Is China targeting foreign firms? According to the American Chamber of Commerce in China, nearly half of foreign businesses believe they are being specifically picked on.
The survey, Challenges and Opportunities in China’s Investment Environment 2014, reports that a large number of foreign companies wonder whether China will lose its attraction as an ideal place in which to invest.
The authors added that major sectors of China’s economy still lack urgently-required investment because of burdensome laws, regulations and practices.
A difficult transition expected
Gregory Gilligan, Chairman of the American Chamber of Commerce in China (AmCham China), said:
“As China’s economy rebalances from a state-led model based on exports and investment to a market-led model based on services and consumption, a difficult transition is to be expected for all private sector companies in China. Today’s update on our view of the investment environment, combined with what we are hearing from our members, demonstrates that the transition is indeed disruptive, perhaps more so for foreign companies, and progress on reform has been disappointingly slow.”
“Since we analyzed the investment environment last year, there have been many encouraging promises of reform, but the environment for many foreign companies has nevertheless deteriorated. While we still believe in China’s ability to make the changes necessary to transition to the next stage of development, delays and disruptions are leading foreign investors to alter their perceptions of the China market in fundamental ways.”

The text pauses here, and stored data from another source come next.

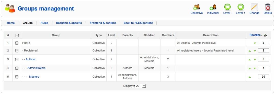275x94 pixels.
Task: Click save order icon next to Reorder
Action: coord(265,35)
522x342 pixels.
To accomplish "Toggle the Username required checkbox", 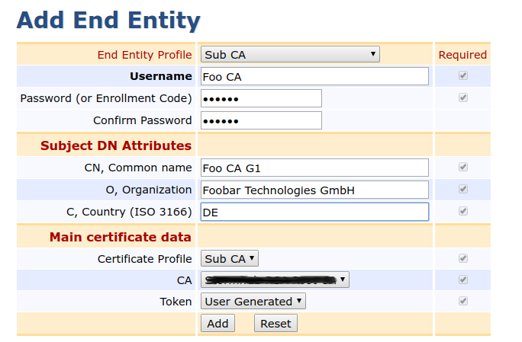I will [462, 76].
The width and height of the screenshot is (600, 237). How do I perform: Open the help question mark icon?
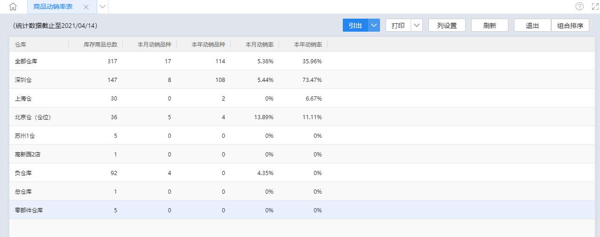click(579, 7)
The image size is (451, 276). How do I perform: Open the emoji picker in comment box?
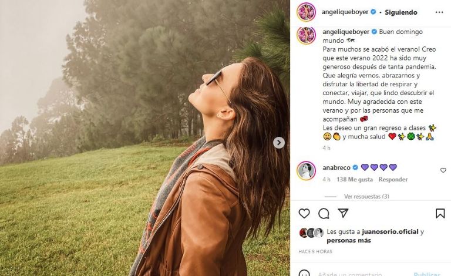[x=304, y=274]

Foreign companies feel less welcome today
A survey carried out in August found that:
- 60% of respondents believe foreign companies in China today are less welcome than they used to be.

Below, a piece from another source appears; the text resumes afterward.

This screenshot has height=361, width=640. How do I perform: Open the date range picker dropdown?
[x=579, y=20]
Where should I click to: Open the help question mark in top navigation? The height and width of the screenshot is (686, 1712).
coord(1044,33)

- 49% of foreign companies say they have been singled out in China’s recent anti-corruption and pricing campaigns.
While enthusiastically supporting China’s integration into the worldwide economy, Mr. Gilligan noted that among his AmCham China members, positive sentiment is declining.
The AmCham China is concerned that the investment environment may erode so far that key relationships and linkages between China and other countries will be materially damaged, seriously undermining the world’s second largest economy’s ability to continue being a magnet for investment.

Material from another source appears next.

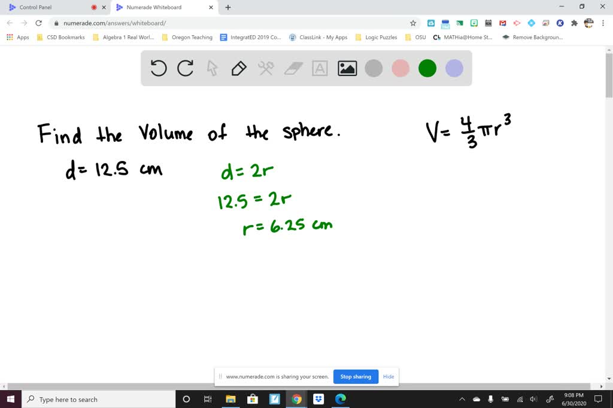Hide the screen sharing notification bar
Image resolution: width=613 pixels, height=408 pixels.
click(x=389, y=376)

Without foreign investment, it is doubtful China would be able to reach the next stage of economic development.
At a regular briefing in Beijing on Tuesday, Qin Gang, a Foreign Ministry spokesman, said his country’s anti-monopoly measures are fair, transparent and carried out according to the law.
Mr. Gang said:
“China will as always welcome foreign companies and enterprises to develop cooperation in all fields and build a good market economy. At the same time, we request foreign companies observe Chinese laws while in China.”
Xu Kunlin, who is in charge of the Anti-Monopoly Bureau at the National Development Reform Commission (NDRC), said the foreign companies’ allegations are “groundless and baseless.”
In an interview with state-run China Daily, Mr. Kunlin said:
“Some business operators in China have failed to adjust their practices in accordance with the Anti-Monopoly Law,” he said. “Others have a clear understanding of the law, but they take the chance that they may escape punishment.”
Some Chinese regulatory officials leave westerners bemused. In May, after food inspectors visited just one diary in England, China said it would ban British cheese imports. The UK press commented on the bizarre inspection (just one dairy) and decision. Britain sells very little cheese to China, compared to other nations. UK Farming Minister, George Eustice said he could not understand why an “irrelevant” dairy that has never sold anything to China was inspected.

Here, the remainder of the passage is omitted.